“I can’t imagine how my life would have been if I have gotten married after my 10th grade, just like the rest of the girls from my family did. I am a small-town girl whose family believed in giving their son a quality life and not the daughter. I remember how my brother was sent to an English medium school and I was sent to an Urdu medium. Coming from a lower-middle-class family where my father was the only bread-winner, my mother was not allowed to work and earn as it was against the norms of society. This kind of exposure turned me into an introvert. I remember those nights when I used to cry only after everyone fell asleep. As a young girl, I never let my pain out.
Looking at the women of my family leading a mediocre life, I chose not to do the same mistake. I remember when my uncle, who was a cop, retired from his service, he had few esteemed guests attend his retirement party. He invited all our family members but just not ours. That happened only because my father was not educated enough to attend the party. This was the point in my life when I decided to educate myself and earn the respect that my family and I deserve.
I convinced my parents to let me pursue my education till my bachelor’s and promised them that I will get married after. My father agreed to our deal. But I had my uncles and aunts try to brainwash my father about how it is not the right decision for me including my mother blackmailing me.
I remember during my intermediate, republic day celebrations were going on and all the girls started to decorate the class. Because we were from the Urdu medium we weren’t allowed to do the Rangoli, we decided to go and help the girls from the Telugu medium in filling the colours. That is when we had our lecturer called us and admonished us saying we went lusting after the guys. Having heard enough of his accusations, I politely replied saying, it was the mentality and one’s thinking that will give the other person a wrong idea.
Talking about struggles, during my college days, there were times when I used to skip meals for 5 days straight only to save money. One day, I called up my mom and asked her if they could send in some money for the expenses. Well, the call did not end smoothly and I broke down after that. I was hellbent on finding myself a job and standing on my own feet.
While pursuing my Bachelors in Social Work, I began to work with various organizations that believed in fighting for the betterment of society. That is when I came across girls who were going through that tough journey that I was put through too as a young girl. Letting them study was a non-existing option given. Honestly, I thought it was only my family who had such kind of a mindset but I was wrong.
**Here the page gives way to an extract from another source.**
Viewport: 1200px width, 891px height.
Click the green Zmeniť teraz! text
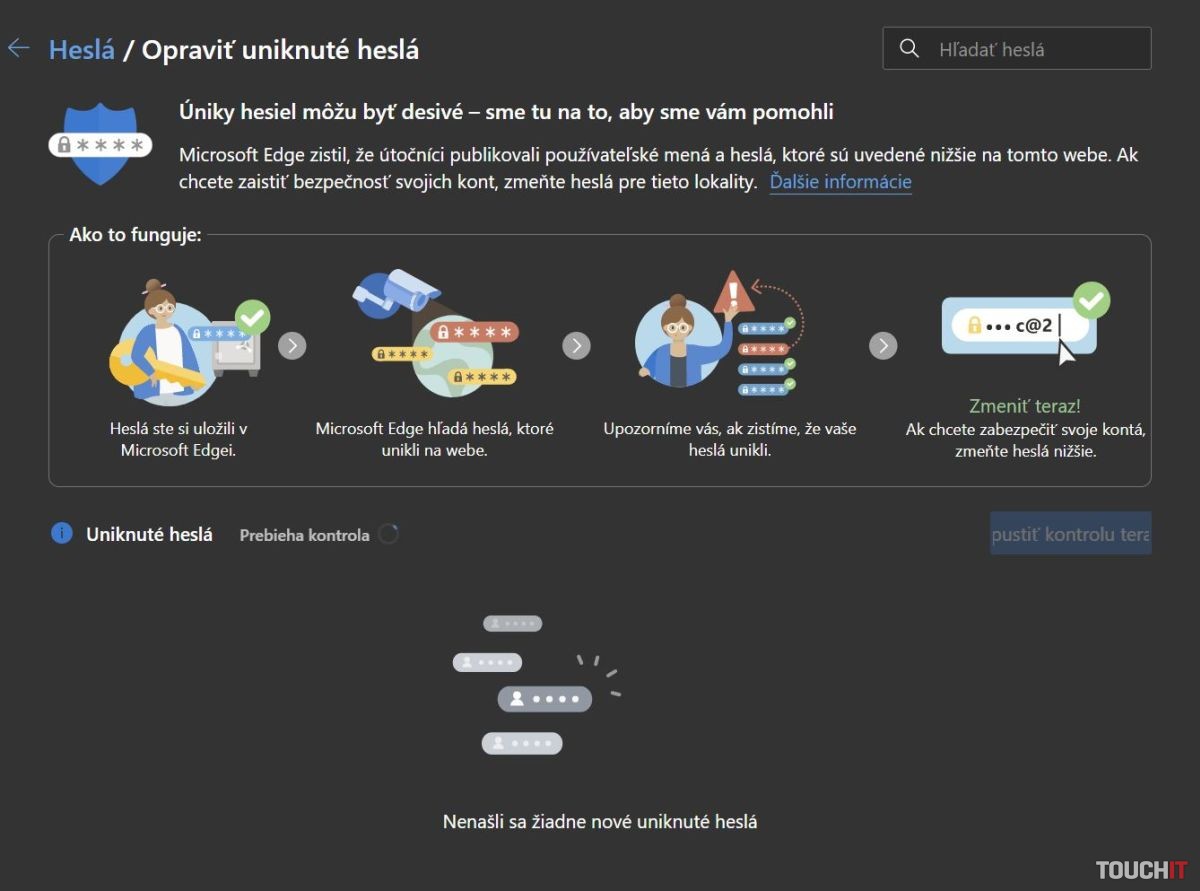pyautogui.click(x=1025, y=407)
Looking at the war these girls have been fighting, I started “Good Universe” with a group of friends in 2014. Our vision was to empower young girls and women and give them a voice. I used to take most of my workshops in the old city area and it was very difficult for us to change the mindset of the women there. I recall this one incident when I was taking a capacity-building session when a girl’s father comes to the workshop asking us not to teach his daughter ‘awarapan cheezein’. But that didn’t stop me! I have shared my knowledge with close to 15,000 women in Telangana and today I am proud to say that so many mothers want their daughters to become like me. I am proud of how far I had come and the journey has just begun!”